Villoglandular papillary adenocarcinoma of the uterine cervix: A report of 4 cases and a review of the literature

To investigate the clinicopathological features, management and prognosis of villoglandular papillary adenocarcinoma (VGPA) of the uterine cervix, the current study presents 4 cases of VGPA of the uterine cervix. The median age of the patients was 55 years (range, 47–70 years), with all 4 patients presenting with stage Ib disease. Human papillomavirus (HPV) infection was detected in 3 patients; this was mainly HPV-16. No history of oral contraceptive use was found in these cases. While 2 of the patients underwent a radical hysterectomy with bilateral salpingo-oophorectomy plus bilateral pelvic lymphadenectomy, 1 patient underwent a radical hysterectomy with bilateral pelvic lymphadenectomy and the remaining patient received a simple total hysterectomy plus post-operative radiotherapy. Of these patients, only 1 had been correctly diagnosed pre-operatively.
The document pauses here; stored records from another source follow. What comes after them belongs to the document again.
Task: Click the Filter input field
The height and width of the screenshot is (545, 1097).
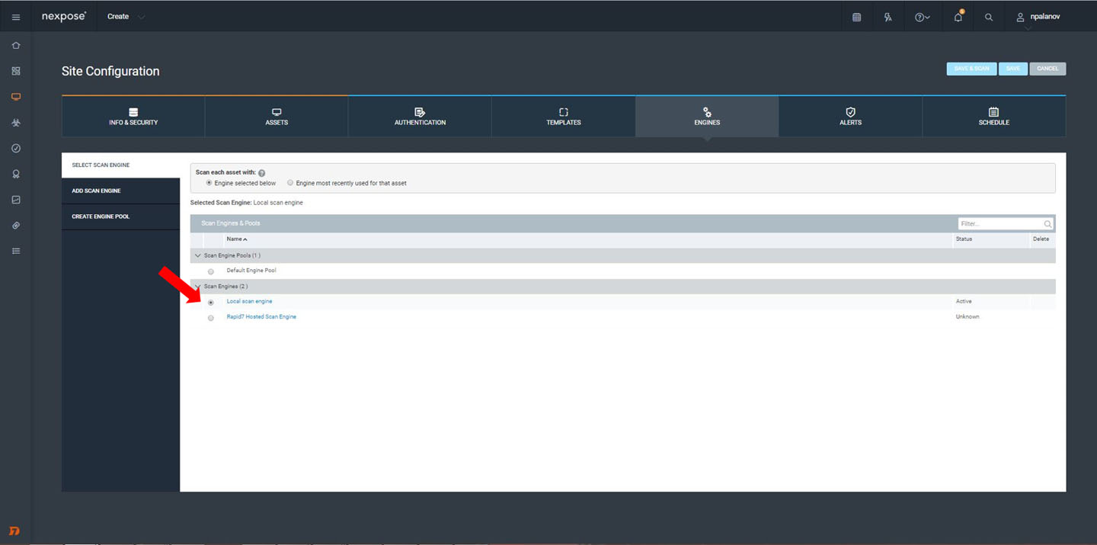Action: 1000,224
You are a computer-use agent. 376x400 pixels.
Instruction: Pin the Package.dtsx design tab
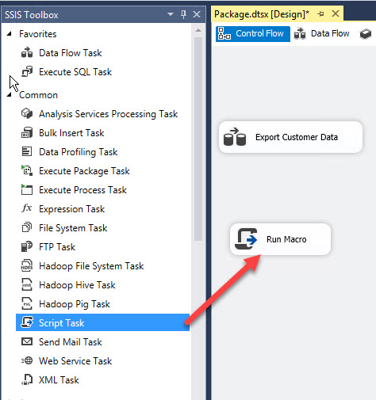(321, 13)
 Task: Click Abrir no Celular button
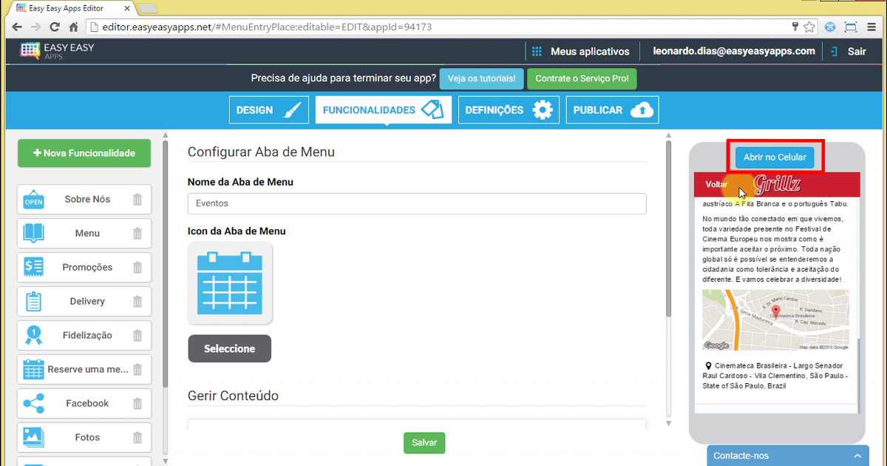775,158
In 2 patients, the biopsy results had been interpreted as cervical adenocarcinoma, and in the third, the biopsy result was of cervical intraepithelial neoplasia. All 4 patients presented with cervical wall invasion, including invasion of the inner two-thirds in 1 patient. No lymphovascular space invasion or lymph node metastasis was detected. The follow-up time ranged from 49 to 83 months (median, 64 months), and the patients are currently alive and well, with no evidence of recurrent disease. Taking these results as a whole, VGPA is an uncommon type of cervical adenocarcinoma, characterized by its excellent prognosis. HPV infection is associated with the molecular pathogenesis of VGPA, while oral contraceptive use can be excluded. As the disease has a low pre-operative diagnostic accuracy, frequent cervical wall invasion and concomitant lesions, conservative treatment strategies should be carefully considered.